- _GOAL OF THE EXERCISE_:
Below are several records. Retype exactly those lines running from the one with "Task: Tap the JW0109 model code" through the one with "The width and height of the screenshot is (1199, 667).", end lines included, and no others.
————
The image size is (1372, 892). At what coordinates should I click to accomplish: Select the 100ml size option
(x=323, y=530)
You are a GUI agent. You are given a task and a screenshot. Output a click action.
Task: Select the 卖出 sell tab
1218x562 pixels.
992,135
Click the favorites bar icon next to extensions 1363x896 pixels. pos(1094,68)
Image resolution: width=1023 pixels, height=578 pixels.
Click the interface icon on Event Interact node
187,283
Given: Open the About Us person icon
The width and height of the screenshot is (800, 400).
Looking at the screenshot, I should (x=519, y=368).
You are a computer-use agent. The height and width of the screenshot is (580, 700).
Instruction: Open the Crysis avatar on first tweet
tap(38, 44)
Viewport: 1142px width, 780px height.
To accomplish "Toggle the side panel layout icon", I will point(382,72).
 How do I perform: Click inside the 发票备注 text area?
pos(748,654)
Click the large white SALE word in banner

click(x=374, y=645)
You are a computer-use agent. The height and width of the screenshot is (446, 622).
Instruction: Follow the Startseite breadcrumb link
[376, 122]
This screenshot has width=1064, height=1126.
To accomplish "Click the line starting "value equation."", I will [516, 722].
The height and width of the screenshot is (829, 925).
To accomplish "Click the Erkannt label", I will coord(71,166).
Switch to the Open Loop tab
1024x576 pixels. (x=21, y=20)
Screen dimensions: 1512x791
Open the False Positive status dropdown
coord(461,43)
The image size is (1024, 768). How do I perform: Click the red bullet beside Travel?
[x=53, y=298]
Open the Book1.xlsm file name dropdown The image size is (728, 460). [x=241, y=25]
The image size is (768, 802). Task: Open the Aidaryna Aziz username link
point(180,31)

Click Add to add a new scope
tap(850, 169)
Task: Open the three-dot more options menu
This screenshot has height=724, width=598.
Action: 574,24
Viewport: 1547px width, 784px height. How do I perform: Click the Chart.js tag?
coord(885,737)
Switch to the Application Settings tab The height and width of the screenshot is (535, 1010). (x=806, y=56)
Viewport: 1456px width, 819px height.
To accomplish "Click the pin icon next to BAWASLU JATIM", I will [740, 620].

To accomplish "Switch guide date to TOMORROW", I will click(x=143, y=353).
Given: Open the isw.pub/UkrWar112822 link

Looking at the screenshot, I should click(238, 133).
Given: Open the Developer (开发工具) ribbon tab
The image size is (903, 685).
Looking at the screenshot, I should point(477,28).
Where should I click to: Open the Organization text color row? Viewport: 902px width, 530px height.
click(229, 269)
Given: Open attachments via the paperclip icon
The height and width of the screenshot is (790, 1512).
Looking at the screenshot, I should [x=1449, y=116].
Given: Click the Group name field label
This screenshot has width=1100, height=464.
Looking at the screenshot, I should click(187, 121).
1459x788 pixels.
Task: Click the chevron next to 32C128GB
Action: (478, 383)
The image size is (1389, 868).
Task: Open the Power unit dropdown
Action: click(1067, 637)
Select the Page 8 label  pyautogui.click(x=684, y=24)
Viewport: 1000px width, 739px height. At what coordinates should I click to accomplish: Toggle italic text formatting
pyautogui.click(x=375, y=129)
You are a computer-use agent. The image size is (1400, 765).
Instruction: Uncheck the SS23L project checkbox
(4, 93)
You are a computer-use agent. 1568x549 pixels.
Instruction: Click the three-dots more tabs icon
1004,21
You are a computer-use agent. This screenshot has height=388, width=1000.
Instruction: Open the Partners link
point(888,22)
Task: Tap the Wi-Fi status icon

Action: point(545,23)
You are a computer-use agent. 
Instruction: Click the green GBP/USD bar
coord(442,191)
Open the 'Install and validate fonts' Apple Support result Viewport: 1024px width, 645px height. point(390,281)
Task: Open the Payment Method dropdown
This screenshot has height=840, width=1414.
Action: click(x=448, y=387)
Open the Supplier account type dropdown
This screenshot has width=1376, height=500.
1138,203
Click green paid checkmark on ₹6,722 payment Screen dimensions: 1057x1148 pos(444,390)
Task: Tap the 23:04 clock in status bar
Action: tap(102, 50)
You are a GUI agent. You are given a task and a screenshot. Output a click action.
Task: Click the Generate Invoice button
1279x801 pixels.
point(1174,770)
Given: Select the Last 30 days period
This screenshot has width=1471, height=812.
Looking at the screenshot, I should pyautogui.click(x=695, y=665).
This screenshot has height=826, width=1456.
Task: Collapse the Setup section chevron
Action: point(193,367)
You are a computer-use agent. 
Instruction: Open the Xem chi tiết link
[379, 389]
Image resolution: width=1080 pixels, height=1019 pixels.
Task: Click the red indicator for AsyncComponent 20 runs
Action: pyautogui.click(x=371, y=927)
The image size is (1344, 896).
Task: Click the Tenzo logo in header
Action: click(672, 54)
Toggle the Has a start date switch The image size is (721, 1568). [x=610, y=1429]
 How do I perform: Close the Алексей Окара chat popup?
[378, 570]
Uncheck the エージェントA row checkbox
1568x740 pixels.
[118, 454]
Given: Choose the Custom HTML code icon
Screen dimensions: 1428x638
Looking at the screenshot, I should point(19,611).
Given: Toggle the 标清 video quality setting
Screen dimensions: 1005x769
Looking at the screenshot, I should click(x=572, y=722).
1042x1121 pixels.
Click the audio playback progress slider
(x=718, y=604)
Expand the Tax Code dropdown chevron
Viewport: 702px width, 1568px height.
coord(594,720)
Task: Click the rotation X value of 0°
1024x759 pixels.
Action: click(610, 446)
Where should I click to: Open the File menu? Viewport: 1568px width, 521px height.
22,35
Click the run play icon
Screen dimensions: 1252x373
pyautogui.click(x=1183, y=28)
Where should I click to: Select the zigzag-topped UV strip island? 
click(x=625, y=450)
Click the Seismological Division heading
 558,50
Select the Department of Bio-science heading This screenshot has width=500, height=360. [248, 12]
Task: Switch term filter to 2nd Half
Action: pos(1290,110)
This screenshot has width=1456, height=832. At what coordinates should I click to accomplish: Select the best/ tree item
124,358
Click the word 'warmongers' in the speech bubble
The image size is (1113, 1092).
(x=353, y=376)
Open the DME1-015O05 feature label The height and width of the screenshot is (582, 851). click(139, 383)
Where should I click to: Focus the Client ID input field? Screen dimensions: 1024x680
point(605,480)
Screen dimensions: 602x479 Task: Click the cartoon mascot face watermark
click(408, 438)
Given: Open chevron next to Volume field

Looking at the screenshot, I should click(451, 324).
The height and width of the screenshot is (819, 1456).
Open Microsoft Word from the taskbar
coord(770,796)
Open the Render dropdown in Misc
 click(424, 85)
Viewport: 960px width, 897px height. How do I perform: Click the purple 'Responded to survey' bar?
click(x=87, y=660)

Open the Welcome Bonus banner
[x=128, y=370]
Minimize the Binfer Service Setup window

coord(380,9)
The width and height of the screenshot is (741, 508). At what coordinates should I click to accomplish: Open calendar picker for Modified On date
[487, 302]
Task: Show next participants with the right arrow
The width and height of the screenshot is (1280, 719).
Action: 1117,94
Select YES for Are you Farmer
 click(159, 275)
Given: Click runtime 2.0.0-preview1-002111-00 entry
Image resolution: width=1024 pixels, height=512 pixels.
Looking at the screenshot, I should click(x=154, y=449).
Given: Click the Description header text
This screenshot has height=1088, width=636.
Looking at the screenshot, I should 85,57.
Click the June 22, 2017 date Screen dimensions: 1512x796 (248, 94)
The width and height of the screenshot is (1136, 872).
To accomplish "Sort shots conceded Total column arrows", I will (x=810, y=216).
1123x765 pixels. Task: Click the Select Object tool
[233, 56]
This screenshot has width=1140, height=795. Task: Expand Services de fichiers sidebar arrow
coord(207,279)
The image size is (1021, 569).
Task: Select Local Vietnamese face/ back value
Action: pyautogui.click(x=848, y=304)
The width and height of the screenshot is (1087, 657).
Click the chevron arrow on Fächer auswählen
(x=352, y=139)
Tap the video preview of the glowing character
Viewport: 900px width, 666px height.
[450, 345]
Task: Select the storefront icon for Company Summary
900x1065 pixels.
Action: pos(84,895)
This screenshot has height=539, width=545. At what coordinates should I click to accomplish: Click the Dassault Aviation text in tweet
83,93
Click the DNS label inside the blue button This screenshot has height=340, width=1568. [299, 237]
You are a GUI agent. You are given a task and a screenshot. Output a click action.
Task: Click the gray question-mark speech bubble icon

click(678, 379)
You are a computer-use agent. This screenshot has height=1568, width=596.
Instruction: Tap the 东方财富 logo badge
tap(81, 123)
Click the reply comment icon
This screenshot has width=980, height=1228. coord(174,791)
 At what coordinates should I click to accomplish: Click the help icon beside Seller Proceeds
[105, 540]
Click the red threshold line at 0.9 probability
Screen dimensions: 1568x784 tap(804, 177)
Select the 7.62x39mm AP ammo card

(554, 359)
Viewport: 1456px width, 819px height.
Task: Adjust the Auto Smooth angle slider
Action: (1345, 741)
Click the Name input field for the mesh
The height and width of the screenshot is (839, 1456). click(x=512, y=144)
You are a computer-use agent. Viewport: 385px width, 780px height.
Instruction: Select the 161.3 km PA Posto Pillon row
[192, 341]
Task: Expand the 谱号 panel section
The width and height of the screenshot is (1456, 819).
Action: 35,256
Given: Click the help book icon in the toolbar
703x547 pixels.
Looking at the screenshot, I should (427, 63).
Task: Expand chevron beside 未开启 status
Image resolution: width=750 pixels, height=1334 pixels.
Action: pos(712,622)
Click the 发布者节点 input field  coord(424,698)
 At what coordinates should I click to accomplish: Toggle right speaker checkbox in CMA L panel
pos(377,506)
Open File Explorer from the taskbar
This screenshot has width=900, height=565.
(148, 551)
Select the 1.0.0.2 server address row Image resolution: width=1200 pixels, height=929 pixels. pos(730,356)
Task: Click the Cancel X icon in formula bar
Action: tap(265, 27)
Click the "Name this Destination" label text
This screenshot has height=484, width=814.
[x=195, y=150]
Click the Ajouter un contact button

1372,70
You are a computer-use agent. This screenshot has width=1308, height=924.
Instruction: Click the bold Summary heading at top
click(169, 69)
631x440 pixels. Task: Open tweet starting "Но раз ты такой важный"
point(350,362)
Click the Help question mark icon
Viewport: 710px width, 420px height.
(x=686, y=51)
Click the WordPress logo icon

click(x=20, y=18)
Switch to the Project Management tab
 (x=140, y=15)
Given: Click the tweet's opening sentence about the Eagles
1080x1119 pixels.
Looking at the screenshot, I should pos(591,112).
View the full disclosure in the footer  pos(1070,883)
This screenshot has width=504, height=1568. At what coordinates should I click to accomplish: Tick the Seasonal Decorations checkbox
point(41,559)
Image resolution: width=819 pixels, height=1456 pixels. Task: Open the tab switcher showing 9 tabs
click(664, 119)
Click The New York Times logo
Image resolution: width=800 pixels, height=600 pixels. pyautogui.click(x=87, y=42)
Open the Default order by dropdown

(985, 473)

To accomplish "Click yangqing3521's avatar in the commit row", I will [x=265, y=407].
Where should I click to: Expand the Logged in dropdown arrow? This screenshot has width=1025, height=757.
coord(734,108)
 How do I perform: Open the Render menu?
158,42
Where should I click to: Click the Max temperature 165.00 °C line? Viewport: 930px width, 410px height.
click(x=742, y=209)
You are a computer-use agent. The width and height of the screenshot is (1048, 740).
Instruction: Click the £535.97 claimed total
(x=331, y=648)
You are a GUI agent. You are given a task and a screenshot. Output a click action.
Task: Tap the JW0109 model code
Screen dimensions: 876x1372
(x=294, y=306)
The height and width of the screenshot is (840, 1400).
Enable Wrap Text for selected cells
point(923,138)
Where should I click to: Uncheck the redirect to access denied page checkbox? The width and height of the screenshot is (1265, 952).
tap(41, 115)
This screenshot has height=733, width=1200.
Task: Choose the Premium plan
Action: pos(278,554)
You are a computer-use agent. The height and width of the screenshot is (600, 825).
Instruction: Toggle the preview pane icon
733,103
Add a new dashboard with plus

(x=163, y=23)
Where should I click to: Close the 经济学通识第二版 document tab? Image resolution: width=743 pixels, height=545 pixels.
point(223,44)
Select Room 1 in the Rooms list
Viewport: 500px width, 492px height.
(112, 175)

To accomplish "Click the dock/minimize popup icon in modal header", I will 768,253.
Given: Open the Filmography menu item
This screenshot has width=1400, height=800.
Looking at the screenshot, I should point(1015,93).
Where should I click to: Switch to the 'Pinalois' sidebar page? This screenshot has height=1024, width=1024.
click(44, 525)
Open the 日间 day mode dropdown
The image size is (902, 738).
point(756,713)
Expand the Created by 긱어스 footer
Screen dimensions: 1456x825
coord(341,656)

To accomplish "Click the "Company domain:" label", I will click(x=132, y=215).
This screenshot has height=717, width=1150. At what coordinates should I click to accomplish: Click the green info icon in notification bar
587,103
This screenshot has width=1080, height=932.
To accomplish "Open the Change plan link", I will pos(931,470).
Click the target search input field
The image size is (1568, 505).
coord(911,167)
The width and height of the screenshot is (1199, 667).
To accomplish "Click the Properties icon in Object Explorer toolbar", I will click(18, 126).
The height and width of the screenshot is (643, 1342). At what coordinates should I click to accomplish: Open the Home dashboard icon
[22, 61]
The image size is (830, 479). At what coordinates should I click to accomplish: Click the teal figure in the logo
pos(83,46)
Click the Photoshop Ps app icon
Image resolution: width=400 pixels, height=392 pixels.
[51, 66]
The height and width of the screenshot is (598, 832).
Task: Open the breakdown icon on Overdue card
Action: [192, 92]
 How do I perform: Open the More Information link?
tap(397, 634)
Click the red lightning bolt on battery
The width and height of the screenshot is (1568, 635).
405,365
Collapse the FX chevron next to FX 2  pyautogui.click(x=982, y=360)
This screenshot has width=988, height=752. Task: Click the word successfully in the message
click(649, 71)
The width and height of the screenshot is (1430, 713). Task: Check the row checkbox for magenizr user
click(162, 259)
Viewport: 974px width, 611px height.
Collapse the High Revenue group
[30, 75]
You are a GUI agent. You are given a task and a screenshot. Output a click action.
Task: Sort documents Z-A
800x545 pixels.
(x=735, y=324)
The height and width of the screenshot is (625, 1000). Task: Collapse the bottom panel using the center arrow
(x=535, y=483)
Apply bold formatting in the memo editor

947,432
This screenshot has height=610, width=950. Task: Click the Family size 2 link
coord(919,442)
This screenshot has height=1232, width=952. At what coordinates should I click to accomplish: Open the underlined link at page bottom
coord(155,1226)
————
- _RESPONSE TO THE EXERCISE_:
Task: Tap the JW0109 model code
Screen dimensions: 876x1372
(x=294, y=306)
The height and width of the screenshot is (840, 1400).
Enable Wrap Text for selected cells
point(923,138)
Where should I click to: Uncheck the redirect to access denied page checkbox? The width and height of the screenshot is (1265, 952).
tap(41, 115)
This screenshot has height=733, width=1200.
Task: Choose the Premium plan
Action: pos(278,554)
You are a computer-use agent. The height and width of the screenshot is (600, 825).
Instruction: Toggle the preview pane icon
733,103
Add a new dashboard with plus

(x=163, y=23)
Where should I click to: Close the 经济学通识第二版 document tab? Image resolution: width=743 pixels, height=545 pixels.
point(223,44)
Select Room 1 in the Rooms list
Viewport: 500px width, 492px height.
(112, 175)

To accomplish "Click the dock/minimize popup icon in modal header", I will 768,253.
Given: Open the Filmography menu item
This screenshot has width=1400, height=800.
Looking at the screenshot, I should point(1015,93).
Where should I click to: Switch to the 'Pinalois' sidebar page? This screenshot has height=1024, width=1024.
click(44, 525)
Open the 日间 day mode dropdown
The image size is (902, 738).
point(756,713)
Expand the Created by 긱어스 footer
Screen dimensions: 1456x825
coord(341,656)

To accomplish "Click the "Company domain:" label", I will click(x=132, y=215).
This screenshot has height=717, width=1150. At what coordinates should I click to accomplish: Click the green info icon in notification bar
587,103
This screenshot has width=1080, height=932.
To accomplish "Open the Change plan link", I will pos(931,470).
Click the target search input field
The image size is (1568, 505).
coord(911,167)
The width and height of the screenshot is (1199, 667).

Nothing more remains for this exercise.